## Source text:
B. The Court's assessment
51. Although there is authority to the effect that, if a violation of the principle of impartiality is found, it is not necessary to examine other complaints under Article 6 of the Convention (Findlay v. the United Kingdom, judgment of 25 February 1997, Reports of Judgments and Decisions 1997-I, § 80), the Court considers that, in the circumstances of the present case, it is justified to examine the other complaints of the applicant under this provision (mutatis mutandis, Göç v. Turkey [GC], no. 36590/97, § 46, ECHR 2002-V).
52. The Court recalls that the presumption of innocence enshrined in Article 6 § 2 of the Convention is one of the elements of a fair criminal trial guaranteed by Article 6 § 1.
53. In the present case the Court notes, on the basis of the minutes of the relevant proceedings, that the Assize Court formed and expressed an opinion during its discussion with the applicant amounting to a conclusion that it considered him guilty of the criminal offence of contempt of court. In particular, following the court's refusal to grant him leave to withdraw and his statement regarding the exchange of "ravasakia" between the judges, the court stated the following:
"What has just been said by Mr Kyprianou and in particular the manner with which he speaks to the Court is considered by us as a contempt of court and Mr Kyprianou has two choices: either to insist on what he said and to give reasons why no sentence should be imposed on him or it is a matter for him to decide whether he should not insist. We give him this opportunity exceptionally. Article 44.1 (a) of the Courts of Justice Law applies fully".
54. In this connection, the Court observes that the applicant was given little opportunity to react to the possibility of such a finding or put forward his own explanations and representations in this respect.
55. Furthermore, following the applicant's persistence and a second short break, the court reaffirmed its view by stating that:
"We continue to believe that what Mr Kyprianou said, the content, the manner and the tone of his voice, constitute a contempt of Court as provided in Article 44.1 (a) of the Courts of Justice Law 14/60".

## Given request 1:
Edit the records from their first line up to and including the line containing "Looking at the", replacing "green" with "red" and keeping everything else the same.

## Material shown:
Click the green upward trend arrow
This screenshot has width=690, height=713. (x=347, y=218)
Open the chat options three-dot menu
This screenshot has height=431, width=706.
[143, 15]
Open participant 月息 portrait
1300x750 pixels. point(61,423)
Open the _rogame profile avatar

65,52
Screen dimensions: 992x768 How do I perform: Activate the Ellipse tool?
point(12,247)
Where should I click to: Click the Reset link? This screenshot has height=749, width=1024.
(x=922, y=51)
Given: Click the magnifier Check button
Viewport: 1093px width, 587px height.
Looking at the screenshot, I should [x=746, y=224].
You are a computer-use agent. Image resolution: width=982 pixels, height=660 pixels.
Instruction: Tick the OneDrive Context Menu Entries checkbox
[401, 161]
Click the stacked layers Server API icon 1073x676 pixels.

## Given request 2:
Pick up the text on the Court's assessment of the contempt-of-court finding and continue it past its final sentence.

## Written answer 1:
Click the red upward trend arrow
This screenshot has width=690, height=713. (x=347, y=218)
Open the chat options three-dot menu
This screenshot has height=431, width=706.
[143, 15]
Open participant 月息 portrait
1300x750 pixels. point(61,423)
Open the _rogame profile avatar

65,52
Screen dimensions: 992x768 How do I perform: Activate the Ellipse tool?
point(12,247)
Where should I click to: Click the Reset link? This screenshot has height=749, width=1024.
(x=922, y=51)
Given: Click the magnifier Check button
Viewport: 1093px width, 587px height.
Looking at the screenshot, I should [x=746, y=224].

## Written answer 2:
56. The final decision of the Assize Court imposing the sentence of imprisonment was based on the above conclusions formed by the court during its discussions with the applicant. The Court agrees with the applicant that, in sum, he was asked to mitigate his situation rather than being given a full opportunity to defend himself against a charge which was to have grave consequences for his liberty. In these circumstances, the Court finds that the Assize Court violated the principle of the presumption of innocence.
57. The Court reiterates its findings as regards the role of the Supreme Court (see §§ 43-46 above) and the non-rectification of the defects in the proceedings of the Assize Court on appeal.
58. It therefore finds that there has been a violation of Article 6 § 2 of the Convention.
III. ALLEGED VIOLATION OF ARTICLE 6 § 3 a) OF THE CONVENTION
59. The applicant contended that the Assize Court failed to inform him in detail of the accusations against him. In its decision on sentence, the Assize Court held that the gestures of the applicant were intended to create a feeling of "intimidation and terror within the court". The applicant claimed that he could not have known of the court's fears and that this accusation should have been specifically put to him. He alleged a violation of Article 6 § 3 a) of the Convention, which provides as follows:
"Everyone charged with a criminal offence has the following minimum rights:
(a) to be informed promptly, in a language which he understands and in detail, of the nature and cause of the accusation against him; ..."
A. Submissions of the parties
1. The Government
60. The Government stated that Article 6 § 3 a) did not require that the accused be informed of all the evidence on which a charge was founded. It was sufficient that he was informed of the offences with which he was charged, together with the date and place of their alleged commission.
61. The Government further submitted that it transpired from the transcript of the proceedings before the Assize Court that the court expressly referred both to the facts that constituted the offence as well as to the relevant statutory provisions. The Supreme Court concluded that the applicant had been sufficiently informed of the matters constituting the contempt.
62. The Government stressed that the events that had constituted the offence had been brief and simple and had just taken place in the courtroom; there had been no dispute as to what had occurred. The court had expressly told the applicant that what had amounted to contempt had been the content of his specific statement and the tone in which it was made. The transcript of the proceedings could neither catch nor convey the tone in which the applicant spoke, but he himself had been well aware of it.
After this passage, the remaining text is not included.